Applewhite played quarterback at Texas in the late-1990s and early 2000s and has coached at several elite programs over the last decade and beyond. But there was nothing quite like playing for – and coaching under – Mack Brown.

“Coach Brown genuinely cares about his coaches, he genuinely cares about his players, he’s very respectful of your time as a coach and as a player, he gives you tremendous freedom to do your job on the offensive and defensive side of the ball, and he lets you have your own personality as a player,” Applewhite said. “Now there’s a team concept it all fits underneath, and I think he does a great job of pulling people together. So much of athletics is about morale, and he does an outstanding job with just keeping morale high in the building. There’s no one that I’ve been around in terms of the recruiting aspect of it that can hit home with a message as to why you should be at a certain place. He really lays it out for families. He kind of cuts through all the bull. He gets it, he can communicate on that level, and I think he can communicate on that level because he really cares. I think that’s one thing that separates him from a lot of coaches.”

Of course, it remains to be seen whether Applewhite will remain at Houston for the duration of his contract. After all, Art Briles, Kevin Sumlin and Tom Herman all left Houston for Power 5 pastures in four years or less. Herman left after two.

“I want to do a good enough job that that is an issue,” Applewhite said. “Quite honestly, that’s where my mind is. I want to hire a great staff to where that is a bridge that we have to cross one day. The expectations here at Houston, the expectations I’m going to set for myself, are going to be extremely high. But at the same time, I’m just being straight up with you: I’ve played quarterback at the University of Texas, I’ve called plays at Alabama, I’ve called plays at Texas. It’s fun, it’s great, it’s wonderful.
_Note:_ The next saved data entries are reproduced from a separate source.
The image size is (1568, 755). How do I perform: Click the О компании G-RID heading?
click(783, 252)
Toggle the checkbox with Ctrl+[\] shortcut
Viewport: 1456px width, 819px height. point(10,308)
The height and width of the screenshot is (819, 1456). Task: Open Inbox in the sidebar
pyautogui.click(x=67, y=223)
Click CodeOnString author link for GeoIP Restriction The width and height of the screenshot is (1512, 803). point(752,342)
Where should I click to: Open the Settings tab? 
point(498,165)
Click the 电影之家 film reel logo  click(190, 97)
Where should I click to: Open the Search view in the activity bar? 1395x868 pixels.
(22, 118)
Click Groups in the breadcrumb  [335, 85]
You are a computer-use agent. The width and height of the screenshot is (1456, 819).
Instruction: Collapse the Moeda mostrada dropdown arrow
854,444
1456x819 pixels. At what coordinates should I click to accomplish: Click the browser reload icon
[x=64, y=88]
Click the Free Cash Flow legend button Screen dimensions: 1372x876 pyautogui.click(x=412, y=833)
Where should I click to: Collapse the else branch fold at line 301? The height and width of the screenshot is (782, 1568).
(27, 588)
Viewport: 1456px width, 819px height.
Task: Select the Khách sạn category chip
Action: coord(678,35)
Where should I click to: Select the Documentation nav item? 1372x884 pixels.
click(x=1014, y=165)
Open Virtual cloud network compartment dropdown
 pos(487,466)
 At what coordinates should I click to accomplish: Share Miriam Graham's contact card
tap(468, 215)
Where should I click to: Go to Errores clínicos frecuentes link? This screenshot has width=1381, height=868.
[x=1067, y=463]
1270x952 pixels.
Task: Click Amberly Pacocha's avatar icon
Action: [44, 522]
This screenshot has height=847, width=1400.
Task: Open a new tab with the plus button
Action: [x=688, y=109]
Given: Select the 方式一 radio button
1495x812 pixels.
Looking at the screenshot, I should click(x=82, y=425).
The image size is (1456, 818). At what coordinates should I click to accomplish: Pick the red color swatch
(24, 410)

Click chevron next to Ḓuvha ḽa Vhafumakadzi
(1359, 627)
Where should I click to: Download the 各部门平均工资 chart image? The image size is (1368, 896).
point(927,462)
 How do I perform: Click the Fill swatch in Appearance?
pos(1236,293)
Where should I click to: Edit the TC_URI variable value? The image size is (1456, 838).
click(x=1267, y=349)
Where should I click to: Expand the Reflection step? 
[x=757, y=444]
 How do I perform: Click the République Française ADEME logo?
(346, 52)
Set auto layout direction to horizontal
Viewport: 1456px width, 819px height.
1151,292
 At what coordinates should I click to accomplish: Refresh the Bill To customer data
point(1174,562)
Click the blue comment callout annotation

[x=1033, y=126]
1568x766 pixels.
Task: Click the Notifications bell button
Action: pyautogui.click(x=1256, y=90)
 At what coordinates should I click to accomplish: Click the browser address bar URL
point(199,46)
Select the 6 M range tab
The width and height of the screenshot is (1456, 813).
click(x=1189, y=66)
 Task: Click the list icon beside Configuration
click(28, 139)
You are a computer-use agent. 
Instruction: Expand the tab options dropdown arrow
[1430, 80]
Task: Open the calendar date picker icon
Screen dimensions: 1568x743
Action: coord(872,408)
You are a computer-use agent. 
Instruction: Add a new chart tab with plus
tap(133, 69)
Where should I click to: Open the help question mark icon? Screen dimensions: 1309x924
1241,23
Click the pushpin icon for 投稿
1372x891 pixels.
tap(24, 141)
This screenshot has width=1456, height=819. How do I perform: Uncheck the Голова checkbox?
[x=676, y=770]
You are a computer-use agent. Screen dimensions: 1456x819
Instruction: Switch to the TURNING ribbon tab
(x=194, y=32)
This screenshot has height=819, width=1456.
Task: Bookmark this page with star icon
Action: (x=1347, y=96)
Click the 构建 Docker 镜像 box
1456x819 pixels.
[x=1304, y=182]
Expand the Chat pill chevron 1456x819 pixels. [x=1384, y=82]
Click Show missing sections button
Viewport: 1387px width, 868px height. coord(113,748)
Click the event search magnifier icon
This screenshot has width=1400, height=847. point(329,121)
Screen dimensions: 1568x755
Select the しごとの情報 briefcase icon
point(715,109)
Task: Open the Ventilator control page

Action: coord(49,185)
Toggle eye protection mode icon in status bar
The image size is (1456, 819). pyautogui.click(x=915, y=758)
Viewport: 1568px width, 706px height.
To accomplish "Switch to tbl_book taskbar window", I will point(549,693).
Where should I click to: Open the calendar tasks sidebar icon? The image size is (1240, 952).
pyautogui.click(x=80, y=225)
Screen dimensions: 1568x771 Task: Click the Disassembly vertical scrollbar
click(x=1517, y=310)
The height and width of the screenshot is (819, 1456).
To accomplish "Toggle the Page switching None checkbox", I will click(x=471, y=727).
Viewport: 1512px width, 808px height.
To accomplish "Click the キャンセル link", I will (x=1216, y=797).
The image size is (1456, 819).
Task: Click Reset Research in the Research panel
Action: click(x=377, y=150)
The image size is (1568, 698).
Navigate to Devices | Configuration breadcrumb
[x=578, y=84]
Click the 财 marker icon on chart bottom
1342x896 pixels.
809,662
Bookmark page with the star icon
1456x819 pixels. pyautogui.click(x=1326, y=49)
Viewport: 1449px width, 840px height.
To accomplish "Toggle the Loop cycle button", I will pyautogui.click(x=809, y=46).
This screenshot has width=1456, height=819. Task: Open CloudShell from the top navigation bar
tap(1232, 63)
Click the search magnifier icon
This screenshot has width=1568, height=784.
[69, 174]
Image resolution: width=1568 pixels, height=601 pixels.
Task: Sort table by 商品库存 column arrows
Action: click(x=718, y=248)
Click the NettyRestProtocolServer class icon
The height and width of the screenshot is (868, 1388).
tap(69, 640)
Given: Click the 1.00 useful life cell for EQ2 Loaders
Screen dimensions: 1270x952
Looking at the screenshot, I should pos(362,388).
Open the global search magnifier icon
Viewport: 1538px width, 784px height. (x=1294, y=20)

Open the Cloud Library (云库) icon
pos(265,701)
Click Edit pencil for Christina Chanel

They pay us a ton of money already. I know what the difference is with certain salaries, but if you can’t live off some of the things we’re getting paid, what’s wrong with you? I like the fact that this is a town that my family can thrive in. I think this game has lost its mind in terms of how we treat our athletes and what we’re paying our coaches. That’s not going to be popular and I’ll probably catch grief for it, but I don’t care. That’s the reality of it. To me, it’s about staying somewhere and winning. It’s all about winning and finding a town and a community that your family can thrive in.”